Friend would like to see taxpayers approve a station to replace the 70-year-old existing structure. It would be placed in the middle of the village.
“We did a complete needs assessment and determined that it was not viable for us to do any more remodeling or any more demolition and adding onto the station as it sits now. It was going to cost the district somewhere in the neighborhood of $400 a square foot just to add a couple bedrooms and an ADA compliant bathroom,” Friend said.
The fate of the would-be former structure is not known. In preliminary talks, Friend said the village of Heyworth may be able to make use of it.
If approved, the owner of a $200,000 would pay $192 more per year in property taxes.
Although, a tax increase of any kind can come as a big ask. Friend said the consolidation of fire services into one central location will make the community safer.

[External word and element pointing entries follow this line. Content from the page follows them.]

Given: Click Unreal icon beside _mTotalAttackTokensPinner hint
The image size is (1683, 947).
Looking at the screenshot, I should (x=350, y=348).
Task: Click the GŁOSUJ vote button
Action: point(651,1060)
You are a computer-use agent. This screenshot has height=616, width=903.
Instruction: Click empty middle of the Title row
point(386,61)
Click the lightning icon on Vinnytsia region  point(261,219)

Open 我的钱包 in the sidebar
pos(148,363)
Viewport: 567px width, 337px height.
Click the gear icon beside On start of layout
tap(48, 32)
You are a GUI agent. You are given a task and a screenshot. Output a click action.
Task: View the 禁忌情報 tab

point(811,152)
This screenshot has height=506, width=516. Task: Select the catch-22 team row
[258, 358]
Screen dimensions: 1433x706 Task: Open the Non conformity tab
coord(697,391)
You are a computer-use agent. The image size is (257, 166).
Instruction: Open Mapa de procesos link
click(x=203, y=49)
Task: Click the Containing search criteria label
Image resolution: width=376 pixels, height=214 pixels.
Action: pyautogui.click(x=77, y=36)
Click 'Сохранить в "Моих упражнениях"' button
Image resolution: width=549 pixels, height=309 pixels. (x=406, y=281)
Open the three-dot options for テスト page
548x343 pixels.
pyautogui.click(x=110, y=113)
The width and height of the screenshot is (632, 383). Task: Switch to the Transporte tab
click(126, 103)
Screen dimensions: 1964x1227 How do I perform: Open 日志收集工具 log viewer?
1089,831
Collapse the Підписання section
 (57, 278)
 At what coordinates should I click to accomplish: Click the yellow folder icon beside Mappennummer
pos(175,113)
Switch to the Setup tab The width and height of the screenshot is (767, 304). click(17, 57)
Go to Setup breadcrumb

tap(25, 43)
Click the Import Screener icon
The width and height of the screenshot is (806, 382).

“That allows us to do joint training by having a new fire station. It allows us to have a larger training room where we can bring in the Illinois Fire Service Institute, state fire academy, to host classes…” he said. “It gives us a great deal of opportunity for recruiting and retention of EMTs, and if we don’t have the staff, we can’t send the ambulance out on calls.”
Centralized service also matters to the area because of its size. Friend said an isolated community like Heyworth needs the station to be the "heartbeat and brain" for power outages, wind events, snow or tornadoes.
“We really put community members at a disadvantage in currently how we operate," said Friend, noting a 29% increase in call volume.
“Heyworth is growing, there’s always some talk of assisted or independent living type environments to be built,” he said.
Friend said his colleagues across Central Illinois reported call volumes doubling within 12 months of an elderly-living facility opening in their communities.